Netflix took a major blow on Tuesday when Disney announced it will remove all of its content in 2019 to start its own streaming service. ESPN, which Disney owns, will start a streaming service in 2018. From The Hollywood Reporter:

Details of the Disney streaming service were sketchy Tuesday, with CEO Bob Iger saying that if a movie is Pixar- or Disney-branded, it will probably appear exclusively on the new service — including shows and movies made specifically for the service — but the jury is still out on Marvel and Star Wars films.

ESPN has been losing TV subscribers for a few years and an online stand-alone product has been predicted for months, but ending a distribution agreement with Netflix beginning with the 2019 theatrical slate caught investors off-guard and Netflix shares quickly sunk 4 percent on the news in after-hours trading.

Iger called the initiatives “a strategic shift in the way we distribute our content.”

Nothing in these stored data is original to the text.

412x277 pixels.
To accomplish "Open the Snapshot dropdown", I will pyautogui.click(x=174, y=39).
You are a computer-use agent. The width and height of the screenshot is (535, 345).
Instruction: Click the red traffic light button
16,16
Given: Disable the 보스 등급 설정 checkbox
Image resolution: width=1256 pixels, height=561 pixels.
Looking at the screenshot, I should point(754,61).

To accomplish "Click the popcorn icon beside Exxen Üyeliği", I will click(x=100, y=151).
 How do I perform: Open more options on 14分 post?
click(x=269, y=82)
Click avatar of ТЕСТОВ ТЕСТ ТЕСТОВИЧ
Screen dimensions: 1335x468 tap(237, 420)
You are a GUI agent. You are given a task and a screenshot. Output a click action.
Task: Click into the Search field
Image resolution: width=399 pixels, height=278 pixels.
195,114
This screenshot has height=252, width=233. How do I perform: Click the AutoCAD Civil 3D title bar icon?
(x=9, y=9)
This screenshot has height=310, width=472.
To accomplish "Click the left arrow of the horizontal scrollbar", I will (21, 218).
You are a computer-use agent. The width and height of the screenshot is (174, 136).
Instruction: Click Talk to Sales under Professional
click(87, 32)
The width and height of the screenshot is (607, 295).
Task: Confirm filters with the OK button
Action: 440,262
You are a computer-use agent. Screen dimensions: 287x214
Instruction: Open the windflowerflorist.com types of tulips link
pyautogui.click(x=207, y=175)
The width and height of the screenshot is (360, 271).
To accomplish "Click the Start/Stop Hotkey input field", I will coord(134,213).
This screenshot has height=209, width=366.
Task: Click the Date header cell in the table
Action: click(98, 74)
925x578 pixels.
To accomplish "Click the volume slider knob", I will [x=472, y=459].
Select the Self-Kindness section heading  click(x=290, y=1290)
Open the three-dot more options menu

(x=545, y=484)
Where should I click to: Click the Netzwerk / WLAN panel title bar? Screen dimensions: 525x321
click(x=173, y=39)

Disney sort of dropped the hint last year when it acquired the majority of the shares of a certain streaming technology company. NBC News reported:

The news follows Disney’s majority-share acquisition of BAMTech, a streaming technology and marketing company it first bought one third of last year for $1 billion. Disney said Tuesday that it purchased an additional 42 percent of the company for $1.58 billion.

“The media landscape is increasingly defined by direct relationships between content creators and consumers, and our control of BAMTech’s full array of innovative technology will give us the power to forge those connections, along with the flexibility to quickly adapt to shifts in the market,” Disney Chairman Robert A. Iger said in the release.

Bloomberg points out this will not cause the death of Netflix, but more than likely the move will greatly affect the company considering the popularity of Disney content.

As for Marvel, the shows Luke Cage, Jessica Jones, and Daredevill will stay on Netflix for now.

We also do not know if Disney will share content on Hulu even though it owns a stake in that streaming company. The Disney executives said that a multiyear deal it made with Hulu to stream some content “will not be affected by Disney’s upcoming service.” But they did not expand on what would happen after the deal expires.

ESPN has continued to slide, causing a big revenue problem:

Disney’s biggest segment, media networks, saw revenue drop 1 percent year-over-year to $5.9 billion and operating income plunge 22 percent to $1.8 billion, with ESPN mostly to blame.

Disney said ESPN’s problems included higher programming costs, lower ad revenue and costs associated with severance packages for departing employees.

Broadcasting, though, didn’t perform much better than did cable, with the ABC television network also seeing higher programming costs and lower ad revenue.